A tentative return to air travel in Europe from mid-June after a three-month pause brought airlines to their knees has been threatened by a fresh rise in COVID-19 cases, with the UK already reintroducing travel restrictions to Spain.
But easyJet said late summer bookings were "performing well" and it would now fly 40% of last year's capacity in its fourth quarter, compared to earlier guidance of 30%, with its focus on profitable flying and its flights about 84% full.
Its shares, which have lost more than 60% of their value since the start of the year, jumped 8% to 547 pence.
The airline also said its cash burn for the three months ended June 30 was better than expected, at 774 million pounds rather than the 1 billion pounds guided, and that its fourth quarter loss would be smaller than the 324.5 million pound loss booked in the third quarter.
"An encouraging report for the return to service, with healthy load factors," said Bernstein analyst Daniel Roeska.
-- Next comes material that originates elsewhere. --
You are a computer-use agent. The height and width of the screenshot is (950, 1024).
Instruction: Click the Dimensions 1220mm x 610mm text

EasyJet, which said in May it would need to cut 4,500 jobs, has taken a more cautious approach than rivals. Europe's largest budget carrier, Ryanair, said its capacity would rise to 60% in August and 70% in September, while smaller player Wizz Air is at about 70%.
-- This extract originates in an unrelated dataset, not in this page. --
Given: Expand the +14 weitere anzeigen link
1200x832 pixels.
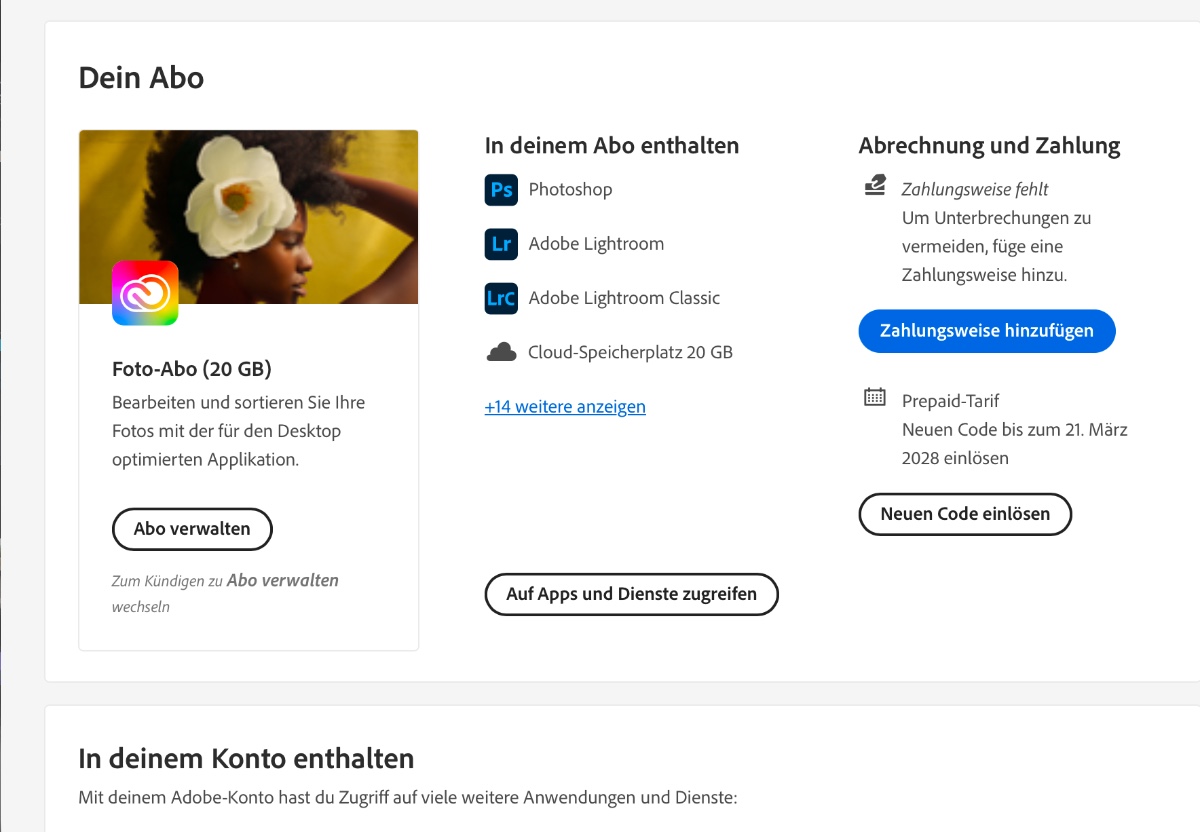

Johan Lundgren, easyJet's chief executive, said beach destinations like Faro and Nice were popular but the market would remain unpredictable. "There still is uncertainty you know, also in September, and there's very little visibility for the whole of the industry on what's going to come in the winter," he told reporters on Tuesday.
Ryanair was forced to cut its annual passenger target last week, warning of the impact of a potential second wave of the virus.